Gepubliceerd op: Geplaatst in de volgende categorieën: door Redactie

“Over het debat in Nederland ben ik pessimistisch. De heersende opvatting is dat je zwak bent als je kunt nuanceren, laat staan als je eens je ongelijk kunt toegeven. Dat is volstrekt onzinnig. Er wordt veel gescholden en te weinig wellevendheid getoond.

“Over de toekomst ben ik positiever. Ik denk alleen niet dat die toekomst in handen ligt van Nederland. Kijk naar de transformatie van China, hoe bijna een miljard mensen uit de armoede zijn gekomen en niet langer hoeven te leven van één dollar per dag.
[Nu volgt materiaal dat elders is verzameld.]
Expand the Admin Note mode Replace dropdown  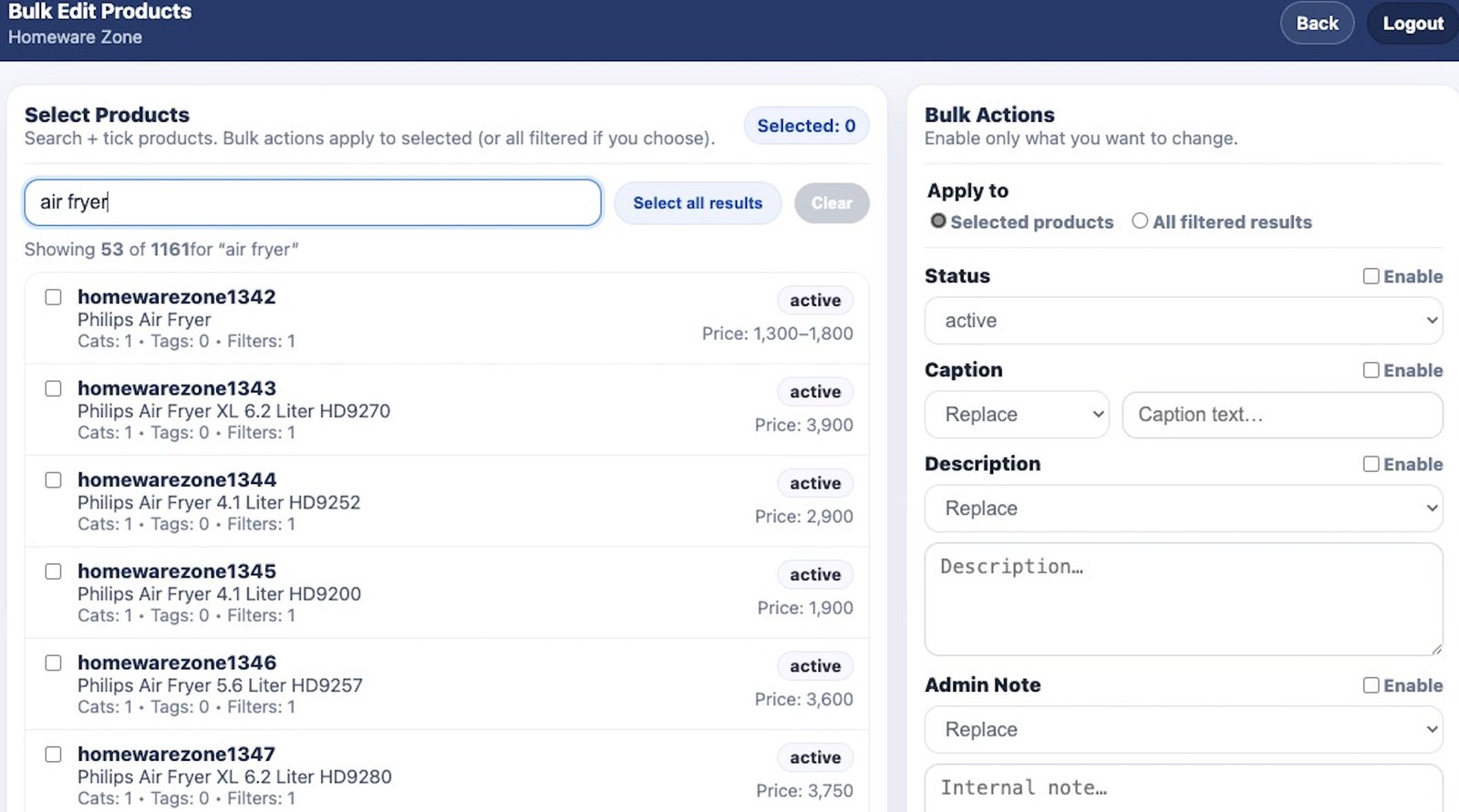coord(1183,730)
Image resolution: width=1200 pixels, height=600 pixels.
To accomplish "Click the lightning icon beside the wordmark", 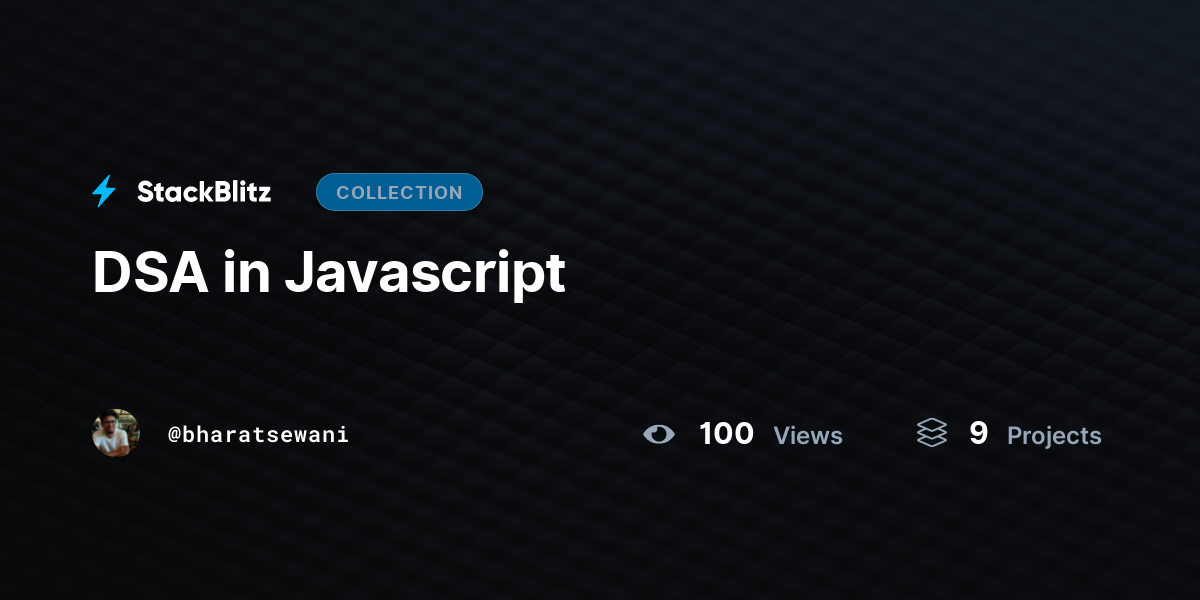I will tap(104, 191).
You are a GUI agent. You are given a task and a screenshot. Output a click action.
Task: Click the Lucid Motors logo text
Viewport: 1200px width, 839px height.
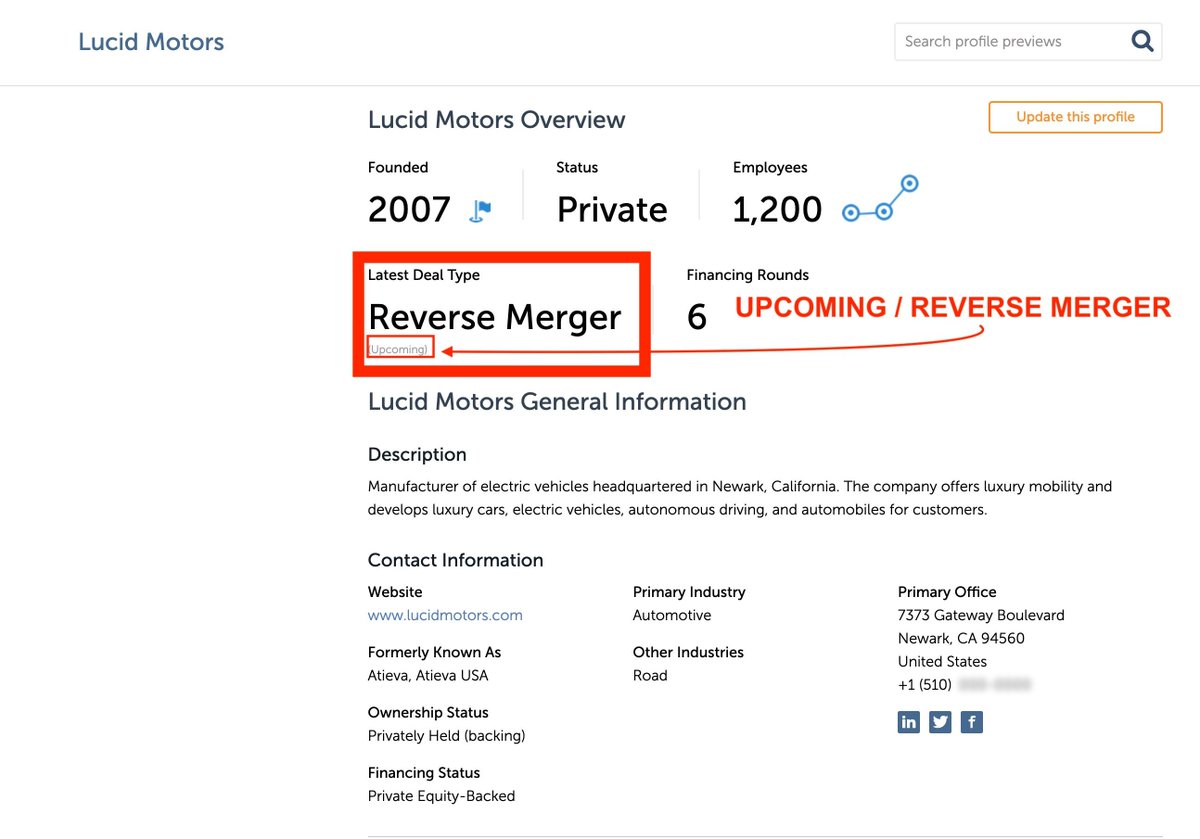pyautogui.click(x=150, y=41)
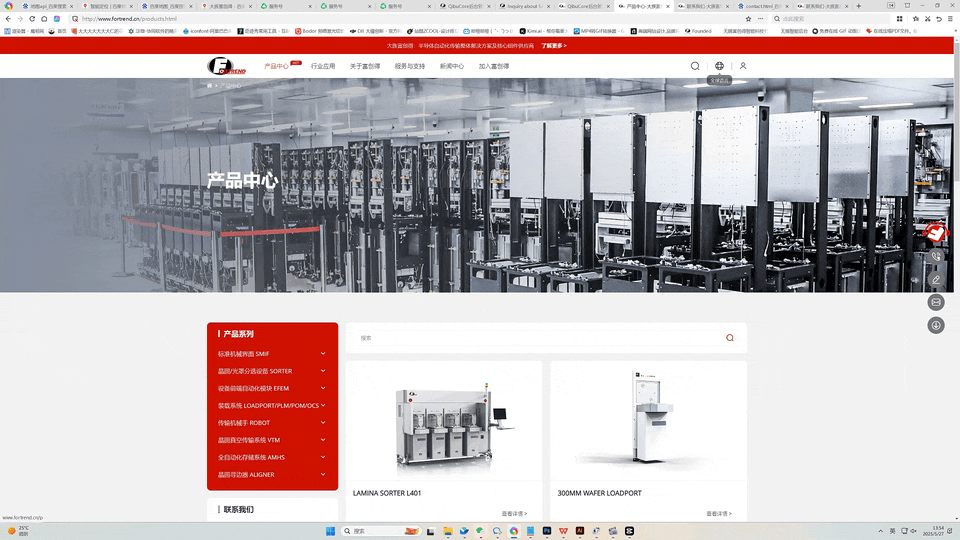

“Idealiter brengt een democratie kansen voor iedereen, en het Westen is daarin verder dan andere samenlevingen. Maar het Westen raakt verwijderd van zijn ideaal. Vrouwen die voltijds werken, krijgen niet de kansen die ze verdienen. Geert Wilders steekt venijnig de kop op, en dat wordt zomaar geaccepteerd. Ik hoop dat we iemand vinden die leiding geeft aan een meritocratische samenleving, waarin het niet van belang is waar je vandaan komt, maar wat je kunt. Een Chinees gezegde luidt, in goed Engels: May you live in interesting times! Eigenlijk heeft dat een negatieve implicatie. Maar ik zou het als positieve wens willen zien: we gaan interessante tijden tegemoet.”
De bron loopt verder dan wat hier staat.